- Excerpt provided -
>>>

Life imitates art: the IT Skeptic's April Fool comes true on the same day!

Life imitates art, twice. A NetworkWorld article quotes two surveys, both of which link beautifully - the less skeptical would say spookily - with two items published by the IT Skeptic on the same day!

The very same April Fools Day the IT Skeptic was trying to wind you up by saying

...systems will all be under the control of the new infrastructure uniting networks, servers and storage into a self-managing, self-healing unified whole. Neural logic systems will predict and respond to eliminate all need for human inetervention...will employ state of the art best practice in the form of ITIL Version 3 and Prince 2 processes to ensure nothing can go wrong with the design, implementation or deployment of the technology

NetworkWorld quoted Enterprise Strategy Group (ESG) as saying

36% of those polled considered "highly effective IT organizations" are deploying IT management workflow automation across multiple technology layers, such as servers, storage, applications and user devices...ESG also found that IT service management best practices, such as ITIL -- as well as automated IT asset management tools and automated event monitoring, correlation and root-cause analysis tools -- contribute to highly effective IT environments...

<<<

- Work instruction A -
Check each statement against the IT Skeptic post above: (i) the NetworkWorld article quotes two surveys; (ii) ESG found that 36% of all organizations it polled are deploying IT management workflow automation; (iii) the April Fool piece said ITIL Version 3 processes would be used. Give yes or no for each, with the words from the post that settle it.
- Work instruction B -
Carry on the IT Skeptic post, starting right after its last sentence.

- Dataset content -

>>>

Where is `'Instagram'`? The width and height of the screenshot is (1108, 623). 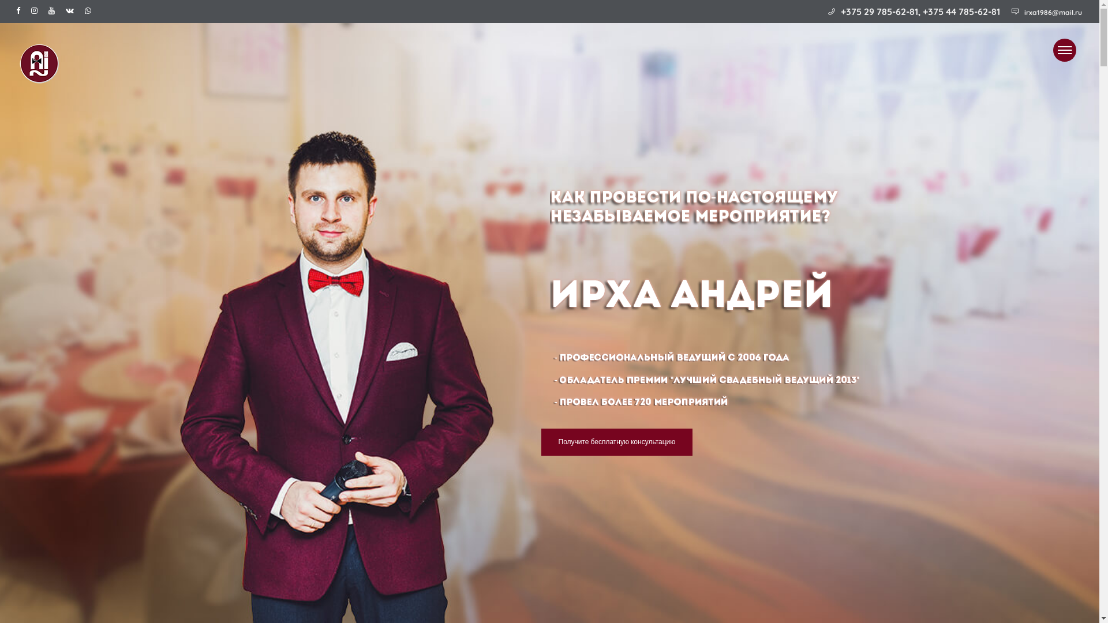
'Instagram' is located at coordinates (36, 10).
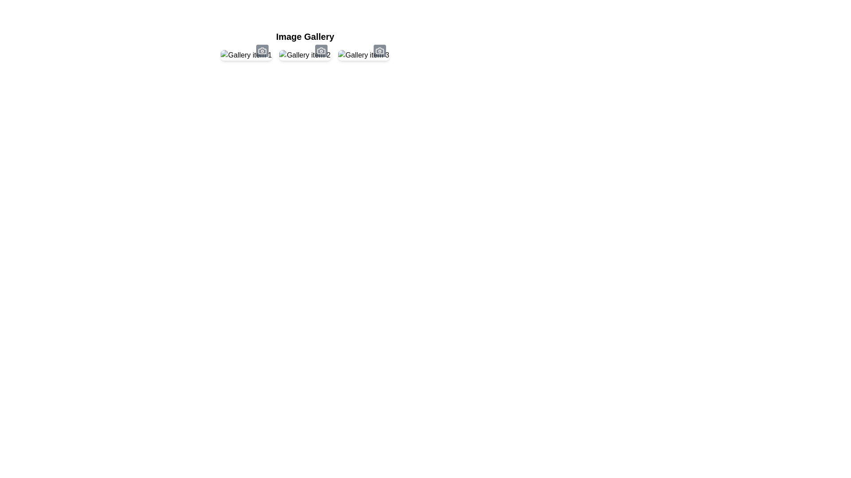 Image resolution: width=851 pixels, height=478 pixels. I want to click on the small, semi-transparent gray button with rounded corners located at the bottom-right corner of the first image in the gallery, so click(261, 51).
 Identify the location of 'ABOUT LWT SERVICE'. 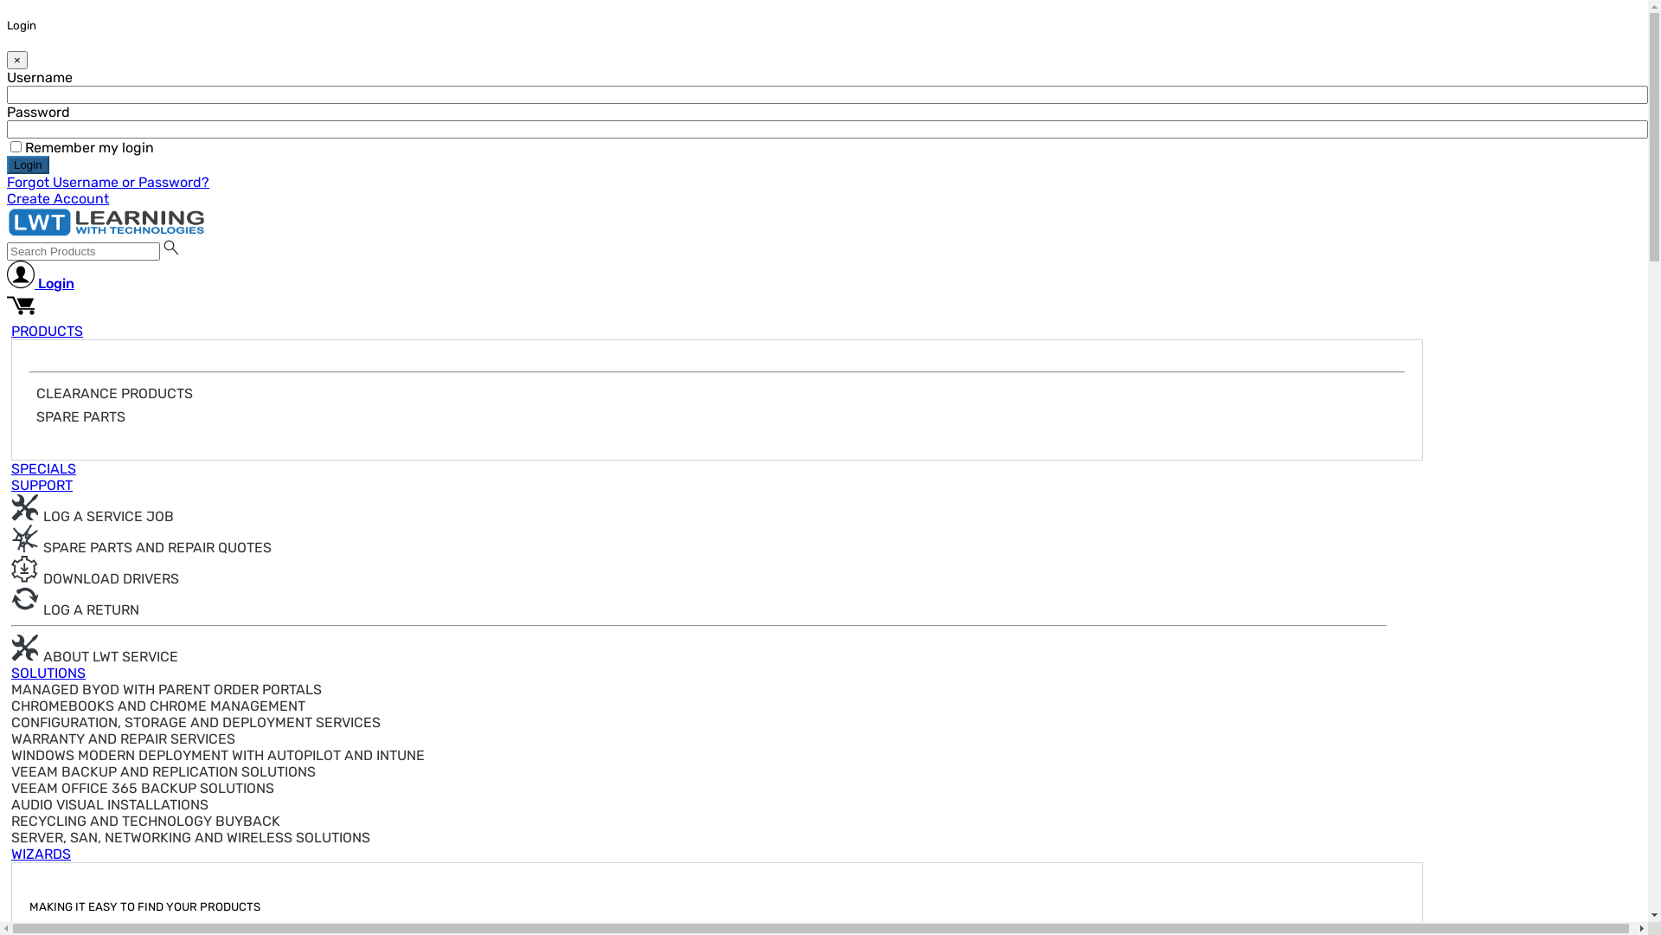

<<<

- Response A -
(i) Yes: "A NetworkWorld article quotes two surveys"
(ii) No: "36% of those polled considered "highly effective IT organizations" are deploying IT management workflow automation"
(iii) Yes: "will employ state of the art best practice in the form of ITIL Version 3 and Prince 2 processes"

- Response B -
Wooo, spooky. Even spookier: April 1st or not, I think they were serious.

Ignoring for the moment the usual crap about "36% of those polled", it gets even spookier when the same NetworkWorld article quotes CA as having YAFDS (Yet Another Dodgy Survey):

...Sixty-five percent of those polled by CA said many of their data center tasks are automated, 31% of which are under centralized governance...

which links in remarkably with the Skeptical inFormer newsletter I just sent which said

the IT industry is in the process of debasing the word "governance" to the point of meaninglessness... by analysts, commentators, journalists and of course vendors. ..."governing" is coming to mean "measuring or monitoring or checking". Which it isn't.

"Centralised management" if you must, now that "management" has been debased to mean "doing". "Centralised control" would be better. But, hey CA! software never does governance.